Beyond the Protocol: Unveiling Attack Vectors in the Model Context Protocol (MCP) Ecosystem

TL;DR

This paper empirically evaluates attack vectors in the MCP ecosystem, revealing significant vulnerabilities and user challenges in detecting malicious servers, highlighting the need for improved security measures.

Contribution

It is the first comprehensive empirical study of attack vectors in the MCP ecosystem, identifying vulnerabilities and assessing user detection capabilities.

Findings

Current audit mechanisms are insufficient to detect malicious MCP servers.

Users struggle to identify malicious servers and often install them unknowingly.

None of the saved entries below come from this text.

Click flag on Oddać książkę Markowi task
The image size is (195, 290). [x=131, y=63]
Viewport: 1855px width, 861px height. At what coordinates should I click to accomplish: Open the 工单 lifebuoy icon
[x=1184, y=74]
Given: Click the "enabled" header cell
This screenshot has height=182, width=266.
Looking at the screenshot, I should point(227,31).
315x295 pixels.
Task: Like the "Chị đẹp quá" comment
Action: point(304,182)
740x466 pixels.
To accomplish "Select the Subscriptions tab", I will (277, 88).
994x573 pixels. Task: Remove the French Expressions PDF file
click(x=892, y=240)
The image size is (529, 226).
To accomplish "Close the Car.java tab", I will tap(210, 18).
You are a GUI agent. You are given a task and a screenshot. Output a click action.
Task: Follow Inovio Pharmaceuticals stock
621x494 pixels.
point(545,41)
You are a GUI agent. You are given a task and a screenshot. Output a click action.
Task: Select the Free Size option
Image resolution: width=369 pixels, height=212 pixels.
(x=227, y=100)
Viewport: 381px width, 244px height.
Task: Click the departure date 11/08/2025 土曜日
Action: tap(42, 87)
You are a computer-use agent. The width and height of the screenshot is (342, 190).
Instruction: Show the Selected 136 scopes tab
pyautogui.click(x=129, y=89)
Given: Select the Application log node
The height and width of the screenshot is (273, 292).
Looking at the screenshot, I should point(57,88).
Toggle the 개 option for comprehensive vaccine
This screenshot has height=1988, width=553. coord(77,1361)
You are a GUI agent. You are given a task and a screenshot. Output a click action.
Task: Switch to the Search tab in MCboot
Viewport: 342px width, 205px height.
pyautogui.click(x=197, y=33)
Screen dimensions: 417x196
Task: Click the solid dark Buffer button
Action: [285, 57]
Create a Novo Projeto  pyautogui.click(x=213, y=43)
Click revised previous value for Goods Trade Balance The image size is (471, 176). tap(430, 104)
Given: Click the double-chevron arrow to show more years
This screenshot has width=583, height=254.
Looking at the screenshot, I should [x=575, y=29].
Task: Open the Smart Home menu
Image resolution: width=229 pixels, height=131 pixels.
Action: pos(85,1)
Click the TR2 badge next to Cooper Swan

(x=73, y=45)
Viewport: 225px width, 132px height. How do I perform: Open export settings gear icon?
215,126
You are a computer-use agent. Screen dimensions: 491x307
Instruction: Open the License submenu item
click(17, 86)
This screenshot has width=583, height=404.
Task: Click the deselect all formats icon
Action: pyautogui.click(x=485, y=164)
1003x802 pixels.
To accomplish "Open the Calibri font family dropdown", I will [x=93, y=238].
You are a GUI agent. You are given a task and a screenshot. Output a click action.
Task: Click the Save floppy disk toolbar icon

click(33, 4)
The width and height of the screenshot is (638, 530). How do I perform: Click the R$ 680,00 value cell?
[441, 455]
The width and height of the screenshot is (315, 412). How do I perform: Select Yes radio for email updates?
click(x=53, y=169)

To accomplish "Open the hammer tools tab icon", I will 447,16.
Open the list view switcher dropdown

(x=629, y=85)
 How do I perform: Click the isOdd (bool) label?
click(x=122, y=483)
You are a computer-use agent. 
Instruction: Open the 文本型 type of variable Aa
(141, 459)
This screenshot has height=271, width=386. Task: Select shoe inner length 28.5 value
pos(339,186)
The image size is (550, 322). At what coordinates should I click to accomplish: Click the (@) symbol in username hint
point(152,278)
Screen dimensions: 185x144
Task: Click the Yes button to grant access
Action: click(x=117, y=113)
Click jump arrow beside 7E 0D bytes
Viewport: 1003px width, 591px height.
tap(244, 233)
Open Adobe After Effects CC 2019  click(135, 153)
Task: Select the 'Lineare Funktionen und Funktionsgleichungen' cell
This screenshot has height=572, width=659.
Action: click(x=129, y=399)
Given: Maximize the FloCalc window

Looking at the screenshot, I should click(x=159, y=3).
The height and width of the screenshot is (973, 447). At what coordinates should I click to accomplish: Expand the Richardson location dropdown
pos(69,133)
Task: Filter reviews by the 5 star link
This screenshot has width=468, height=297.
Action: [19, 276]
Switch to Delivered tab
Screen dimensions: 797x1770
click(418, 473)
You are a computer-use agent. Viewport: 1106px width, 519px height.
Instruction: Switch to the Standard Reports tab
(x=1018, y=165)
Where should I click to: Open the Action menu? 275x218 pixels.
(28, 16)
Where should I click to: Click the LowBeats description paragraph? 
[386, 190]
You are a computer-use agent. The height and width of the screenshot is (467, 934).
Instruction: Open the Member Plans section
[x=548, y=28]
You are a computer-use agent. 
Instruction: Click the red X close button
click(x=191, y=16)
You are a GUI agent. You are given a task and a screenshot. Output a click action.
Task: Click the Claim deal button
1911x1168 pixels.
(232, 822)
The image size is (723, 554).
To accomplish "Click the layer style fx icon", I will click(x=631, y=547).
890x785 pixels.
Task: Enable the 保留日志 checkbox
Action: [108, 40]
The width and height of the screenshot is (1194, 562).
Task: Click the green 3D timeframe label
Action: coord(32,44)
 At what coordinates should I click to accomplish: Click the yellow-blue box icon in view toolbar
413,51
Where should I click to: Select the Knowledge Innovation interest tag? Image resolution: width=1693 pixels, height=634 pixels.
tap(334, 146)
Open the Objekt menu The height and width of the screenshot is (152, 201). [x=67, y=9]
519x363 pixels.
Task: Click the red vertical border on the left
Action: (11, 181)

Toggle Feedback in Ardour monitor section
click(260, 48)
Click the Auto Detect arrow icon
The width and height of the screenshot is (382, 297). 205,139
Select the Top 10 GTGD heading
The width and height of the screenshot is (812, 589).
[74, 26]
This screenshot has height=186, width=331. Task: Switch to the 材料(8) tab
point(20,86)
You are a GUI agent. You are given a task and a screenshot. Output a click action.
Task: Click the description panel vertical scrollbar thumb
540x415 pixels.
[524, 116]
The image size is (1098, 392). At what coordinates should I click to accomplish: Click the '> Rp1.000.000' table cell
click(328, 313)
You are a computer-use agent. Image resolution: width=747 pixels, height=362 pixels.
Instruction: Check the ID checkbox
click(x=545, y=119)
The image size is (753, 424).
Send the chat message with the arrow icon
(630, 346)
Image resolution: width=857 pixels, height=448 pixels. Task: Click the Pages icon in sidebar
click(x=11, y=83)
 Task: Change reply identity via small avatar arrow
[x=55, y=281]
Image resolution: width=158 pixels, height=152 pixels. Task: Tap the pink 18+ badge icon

Attacks can lead to harmful actions like accessing private files or controlling devices.

Abstract

The Model Context Protocol (MCP) is an emerging standard designed to enable seamless interaction between Large Language Model (LLM) applications and external tools or resources. Within a short period, thousands of MCP services have been developed and deployed. However, the client-server integration architecture inherent in MCP may expand the attack surface against LLM Agent systems, introducing new vulnerabilities that allow attackers to exploit by designing malicious MCP servers. In this paper, we present the first end-to-end empirical evaluation of attack vectors targeting the MCP ecosystem. We identify four categories of attacks, i.e., Tool Poisoning Attacks, Puppet Attacks, Rug Pull Attacks, and Exploitation via Malicious External Resources. To evaluate their feasibility, we conduct experiments following the typical steps of launching an attack through malicious MCP servers: upload -> download -> attack. Specifically, we first construct malicious MCP servers and successfully upload them to three widely used MCP aggregation platforms. The results indicate that current audit mechanisms are insufficient to identify and prevent these threats. Next, through a user study and interview with 20 participants, we demonstrate that users struggle to identify malicious MCP servers and often unknowingly install them from aggregator platforms. Finally, we empirically demonstrate that these attacks can trigger harmful actions within the user's local environment, such as accessing private files or controlling devices to transfer digital assets. Additionally, based on interview results, we discuss four key challenges faced by the current MCP security ecosystem. These findings underscore the urgent need for robust security mechanisms to defend against malicious MCP servers and ensure the safe deployment of increasingly autonomous LLM agents.